Statistical analysis is straightforward; it collects and analyzes large volumes of data to identify patterns and trends. Statistical analysis takes raw data to find correlations between variables that interested stakeholders can use to make informed decisions. Statistical analysis is helpful in many different businesses, such as health care departments, quality control departments of a business, weather forecasting, or sales tracking for retail organizations.
Text analysis involves machine learning techniques using computers to read and understand human-written text. Text analysis helps extract specific text from unstructured text data. Text analysis is also called content analysis since it can classify, sort, and extract information from text documents. Businesses can use content analysis to quickly digest and summarize online documents, which can help improve data-driven decision-making.
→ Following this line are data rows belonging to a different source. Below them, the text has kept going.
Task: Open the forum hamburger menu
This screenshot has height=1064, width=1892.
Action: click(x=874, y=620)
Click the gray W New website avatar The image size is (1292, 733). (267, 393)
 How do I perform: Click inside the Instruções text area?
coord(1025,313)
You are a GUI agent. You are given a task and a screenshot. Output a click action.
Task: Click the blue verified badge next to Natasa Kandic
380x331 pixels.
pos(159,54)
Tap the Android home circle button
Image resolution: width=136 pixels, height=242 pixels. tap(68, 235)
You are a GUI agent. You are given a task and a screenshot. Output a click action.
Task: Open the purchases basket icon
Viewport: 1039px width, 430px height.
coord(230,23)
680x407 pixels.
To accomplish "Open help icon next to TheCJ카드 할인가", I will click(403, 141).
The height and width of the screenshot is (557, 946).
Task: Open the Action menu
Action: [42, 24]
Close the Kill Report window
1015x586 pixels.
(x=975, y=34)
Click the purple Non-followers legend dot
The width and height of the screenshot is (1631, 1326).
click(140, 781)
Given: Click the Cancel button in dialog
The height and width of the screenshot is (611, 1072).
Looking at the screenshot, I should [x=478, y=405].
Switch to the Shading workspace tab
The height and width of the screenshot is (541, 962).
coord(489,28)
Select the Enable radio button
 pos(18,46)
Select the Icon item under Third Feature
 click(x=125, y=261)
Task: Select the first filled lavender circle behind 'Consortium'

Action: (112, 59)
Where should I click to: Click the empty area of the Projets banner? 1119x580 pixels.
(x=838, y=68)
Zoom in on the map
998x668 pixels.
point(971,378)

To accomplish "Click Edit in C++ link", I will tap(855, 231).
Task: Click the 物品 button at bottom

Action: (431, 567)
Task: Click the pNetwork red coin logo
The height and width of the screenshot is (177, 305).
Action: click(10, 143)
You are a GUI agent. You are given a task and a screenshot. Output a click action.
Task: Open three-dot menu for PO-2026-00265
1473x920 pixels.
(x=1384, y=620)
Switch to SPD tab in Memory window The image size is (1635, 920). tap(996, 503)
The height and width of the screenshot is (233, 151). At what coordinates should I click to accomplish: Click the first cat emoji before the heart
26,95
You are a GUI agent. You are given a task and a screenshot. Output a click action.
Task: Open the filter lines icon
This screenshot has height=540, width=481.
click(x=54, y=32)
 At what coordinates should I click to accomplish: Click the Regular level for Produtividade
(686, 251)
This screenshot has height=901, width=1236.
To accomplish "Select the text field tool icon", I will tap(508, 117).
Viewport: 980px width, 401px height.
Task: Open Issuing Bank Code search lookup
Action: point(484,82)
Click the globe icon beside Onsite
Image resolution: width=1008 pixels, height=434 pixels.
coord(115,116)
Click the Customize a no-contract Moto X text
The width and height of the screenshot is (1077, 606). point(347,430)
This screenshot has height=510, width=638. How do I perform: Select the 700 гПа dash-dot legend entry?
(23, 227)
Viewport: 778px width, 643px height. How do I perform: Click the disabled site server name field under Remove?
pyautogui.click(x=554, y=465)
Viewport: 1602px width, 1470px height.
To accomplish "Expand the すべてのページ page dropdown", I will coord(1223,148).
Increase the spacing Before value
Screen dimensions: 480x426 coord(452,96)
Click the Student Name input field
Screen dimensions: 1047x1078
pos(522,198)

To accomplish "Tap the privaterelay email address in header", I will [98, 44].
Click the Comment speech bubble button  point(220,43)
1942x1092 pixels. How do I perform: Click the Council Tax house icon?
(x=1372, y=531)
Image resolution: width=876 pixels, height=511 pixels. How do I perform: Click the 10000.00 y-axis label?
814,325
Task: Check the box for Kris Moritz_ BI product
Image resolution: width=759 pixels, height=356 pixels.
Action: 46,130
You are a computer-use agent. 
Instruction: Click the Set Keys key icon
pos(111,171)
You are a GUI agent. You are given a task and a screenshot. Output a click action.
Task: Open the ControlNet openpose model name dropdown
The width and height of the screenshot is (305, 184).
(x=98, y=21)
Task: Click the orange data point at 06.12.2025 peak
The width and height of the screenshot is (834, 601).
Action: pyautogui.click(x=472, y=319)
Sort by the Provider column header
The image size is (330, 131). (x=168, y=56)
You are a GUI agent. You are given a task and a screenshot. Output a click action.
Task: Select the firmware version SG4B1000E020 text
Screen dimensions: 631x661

What are the challenges of data analysis?
Data quality is always an issue. Poor data can lead to erroneous decisions or misleading insights that can lead to revenue loss, incorrect treatment strategy for a hospital, or an unpatched cyber security vulnerability. A labor force that lacks the skills to select and understand how to use the correct data analysis tool can hinder the production of the most accurate data for decision-making.
The lack of a data governance board can impact data privacy, improperly validating data before it’s saved, and the uncertainty or looseness of a data management plan makes it extremely difficult to select the correct dataset for data analysis. Therefore, forming a data governance program needs to be a priority before considering a data analysis software solution.
Choosing the best data analysis software solution for your business
Whatever your industry-specific business does indicates the type of data analysis software solution you need to look for. If you work in a hospital or retail, find a data analysis solution focusing on that business type. If you can’t find a solution that addresses your business needs, you can use our data analysis software guide to narrow your choices.
Your final decision will be based on the three to five must-have analysis features you know your business will use consistently. Once you have validated the must-have analysis features, involve the staff in using the analysis tools to validate their usefulness.